- **WHAT IS NEEDED**
Extract the stretch of lines from the one containing "Task: Toggle the widgets panel icon" through the one containing "Action: (x=27, y=255)", both included, and repeat them exactly.

Extracted data entries:
——

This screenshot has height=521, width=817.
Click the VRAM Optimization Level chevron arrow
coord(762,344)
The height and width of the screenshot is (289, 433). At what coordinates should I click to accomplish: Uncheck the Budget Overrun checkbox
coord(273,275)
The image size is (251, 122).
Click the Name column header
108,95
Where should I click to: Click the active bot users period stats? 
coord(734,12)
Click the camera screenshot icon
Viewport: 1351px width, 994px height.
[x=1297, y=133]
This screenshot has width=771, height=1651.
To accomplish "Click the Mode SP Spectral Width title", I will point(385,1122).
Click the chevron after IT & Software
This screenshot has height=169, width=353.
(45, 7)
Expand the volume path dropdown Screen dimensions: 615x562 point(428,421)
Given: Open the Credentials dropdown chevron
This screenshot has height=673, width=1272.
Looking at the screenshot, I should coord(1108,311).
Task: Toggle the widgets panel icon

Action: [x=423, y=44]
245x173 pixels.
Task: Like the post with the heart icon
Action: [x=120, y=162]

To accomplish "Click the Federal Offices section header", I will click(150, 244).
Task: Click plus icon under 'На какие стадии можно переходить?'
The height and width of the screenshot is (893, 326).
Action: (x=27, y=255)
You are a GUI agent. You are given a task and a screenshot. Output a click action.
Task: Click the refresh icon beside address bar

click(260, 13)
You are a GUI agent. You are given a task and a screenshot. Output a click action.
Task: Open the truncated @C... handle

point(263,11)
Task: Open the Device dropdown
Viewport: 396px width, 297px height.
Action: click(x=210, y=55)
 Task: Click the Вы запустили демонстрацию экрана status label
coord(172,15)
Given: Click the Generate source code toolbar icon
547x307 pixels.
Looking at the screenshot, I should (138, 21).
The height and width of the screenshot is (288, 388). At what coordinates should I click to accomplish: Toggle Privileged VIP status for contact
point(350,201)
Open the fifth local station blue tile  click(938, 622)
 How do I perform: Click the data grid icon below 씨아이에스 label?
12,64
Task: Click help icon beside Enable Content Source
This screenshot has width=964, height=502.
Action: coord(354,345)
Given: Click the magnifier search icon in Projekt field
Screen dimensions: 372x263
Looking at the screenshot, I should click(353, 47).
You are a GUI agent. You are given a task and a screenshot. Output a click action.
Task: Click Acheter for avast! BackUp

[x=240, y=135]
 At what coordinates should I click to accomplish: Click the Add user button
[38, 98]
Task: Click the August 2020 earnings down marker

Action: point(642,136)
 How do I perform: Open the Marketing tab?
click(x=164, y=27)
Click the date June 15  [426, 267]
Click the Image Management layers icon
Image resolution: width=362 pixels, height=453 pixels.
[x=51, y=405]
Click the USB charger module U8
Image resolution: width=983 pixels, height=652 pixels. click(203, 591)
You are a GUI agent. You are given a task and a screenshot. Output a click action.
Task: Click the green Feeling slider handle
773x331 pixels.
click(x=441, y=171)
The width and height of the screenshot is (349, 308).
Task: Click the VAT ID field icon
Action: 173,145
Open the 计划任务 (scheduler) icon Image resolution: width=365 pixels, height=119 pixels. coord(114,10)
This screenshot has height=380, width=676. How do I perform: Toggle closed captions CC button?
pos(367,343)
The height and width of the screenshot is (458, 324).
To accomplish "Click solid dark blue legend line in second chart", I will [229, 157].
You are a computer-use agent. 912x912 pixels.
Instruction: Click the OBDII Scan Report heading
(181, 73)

——

- **WRITTEN ANSWER**
Task: Toggle the widgets panel icon

Action: [x=423, y=44]
245x173 pixels.
Task: Like the post with the heart icon
Action: [x=120, y=162]

To accomplish "Click the Federal Offices section header", I will click(150, 244).
Task: Click plus icon under 'На какие стадии можно переходить?'
The height and width of the screenshot is (893, 326).
Action: (x=27, y=255)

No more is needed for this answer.